Is now a good time to negotiate with my ERP vendor given the economic difficulties? The impending economic downturn provides the perfect backdrop for businesses to negotiate discounts with vendors, who’s sales force will still be encouraged to meet optimistic targets set prior to the Coronavirus pandemic. Whilst board room members may have accepted the fact that these targets are unlikely to be met, it’s unlikely these views will be shared across the business to prevent any further depletion in sales force morale.

However, while the economic environment and its impact on cash flow is often the deciding factor as to whether an upgrade can take place or not, it’s actually only one of many just factors to consider when trying to achieve a reduced licensing cost. 
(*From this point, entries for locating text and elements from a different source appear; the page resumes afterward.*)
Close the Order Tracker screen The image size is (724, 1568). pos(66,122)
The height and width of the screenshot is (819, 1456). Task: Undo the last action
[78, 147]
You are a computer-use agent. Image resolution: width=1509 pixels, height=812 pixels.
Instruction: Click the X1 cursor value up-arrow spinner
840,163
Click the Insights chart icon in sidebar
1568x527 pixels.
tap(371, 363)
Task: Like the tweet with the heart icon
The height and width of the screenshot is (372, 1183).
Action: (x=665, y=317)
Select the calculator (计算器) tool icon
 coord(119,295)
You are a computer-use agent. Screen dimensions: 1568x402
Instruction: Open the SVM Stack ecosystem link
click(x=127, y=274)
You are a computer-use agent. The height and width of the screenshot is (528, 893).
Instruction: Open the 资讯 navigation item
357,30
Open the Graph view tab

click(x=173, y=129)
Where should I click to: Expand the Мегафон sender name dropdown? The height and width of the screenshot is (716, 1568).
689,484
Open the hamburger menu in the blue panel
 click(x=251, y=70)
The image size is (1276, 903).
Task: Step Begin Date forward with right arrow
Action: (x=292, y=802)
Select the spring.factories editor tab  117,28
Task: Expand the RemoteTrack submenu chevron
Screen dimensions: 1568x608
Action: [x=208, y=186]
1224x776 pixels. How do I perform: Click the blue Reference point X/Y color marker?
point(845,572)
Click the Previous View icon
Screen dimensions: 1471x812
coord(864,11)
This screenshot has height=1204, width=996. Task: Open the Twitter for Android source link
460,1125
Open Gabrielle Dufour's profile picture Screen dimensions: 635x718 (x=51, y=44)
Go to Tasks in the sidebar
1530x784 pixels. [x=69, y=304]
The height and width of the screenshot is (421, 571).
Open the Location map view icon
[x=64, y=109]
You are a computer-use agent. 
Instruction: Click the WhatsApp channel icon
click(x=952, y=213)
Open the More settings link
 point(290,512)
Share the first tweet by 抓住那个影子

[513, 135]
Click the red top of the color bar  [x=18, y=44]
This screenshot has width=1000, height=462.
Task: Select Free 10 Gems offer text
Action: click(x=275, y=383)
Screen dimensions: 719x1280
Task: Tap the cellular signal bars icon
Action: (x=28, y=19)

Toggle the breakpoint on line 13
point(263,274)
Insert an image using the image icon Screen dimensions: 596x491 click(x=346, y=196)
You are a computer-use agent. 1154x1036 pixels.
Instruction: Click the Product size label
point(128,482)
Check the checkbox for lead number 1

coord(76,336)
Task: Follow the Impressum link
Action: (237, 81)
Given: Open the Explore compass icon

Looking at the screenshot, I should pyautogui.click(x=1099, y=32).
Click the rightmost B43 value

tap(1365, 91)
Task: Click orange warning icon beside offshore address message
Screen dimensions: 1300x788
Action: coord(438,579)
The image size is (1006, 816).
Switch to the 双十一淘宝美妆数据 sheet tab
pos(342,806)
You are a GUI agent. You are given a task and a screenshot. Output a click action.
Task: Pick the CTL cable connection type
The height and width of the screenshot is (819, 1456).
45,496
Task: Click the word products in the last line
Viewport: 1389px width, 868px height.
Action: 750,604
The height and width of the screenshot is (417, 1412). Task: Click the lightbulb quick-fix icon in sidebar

One key factor includes whether or not you are considering a cloud variation opposed to on-premise. The reason for this is that several vendors, including SAP have set optimistic revenue targets for their cloud-based solutions. Meeting these targets, irrespective as to whether these are sold at a considerable discount, brings benefit in itself to the vendors. So, if a cloud-based solution is a viable option for your business, then this could further increase your negotiation power.

Another key factor worth considering is the time of year in which you engage with certain vendors. Some place quarterly targets on their sales force, so engaging with vendors during the latter stages of any quarter may also increase your negotiation power.  

Closing thoughts

Businesses won’t be able to save their way out of trouble throughout the pandemic and subsequent economic downturn. Whilst reducing costs is a sensible strategy, failing to invest in new enterprise technology could be a grave mistake, that could have wider ramifications, including limiting the businesses longer term cost reductions. As explained by Wilfried Schulte, an ERP project doesn’t necessarily require infinite budget or resource. Advantages can be gained simply by optimising an existing solution which will also lay the foundation for any future upgrades. So, unless serious cash flow constraints are holding your business back then yes, now is a good time for an ERP project.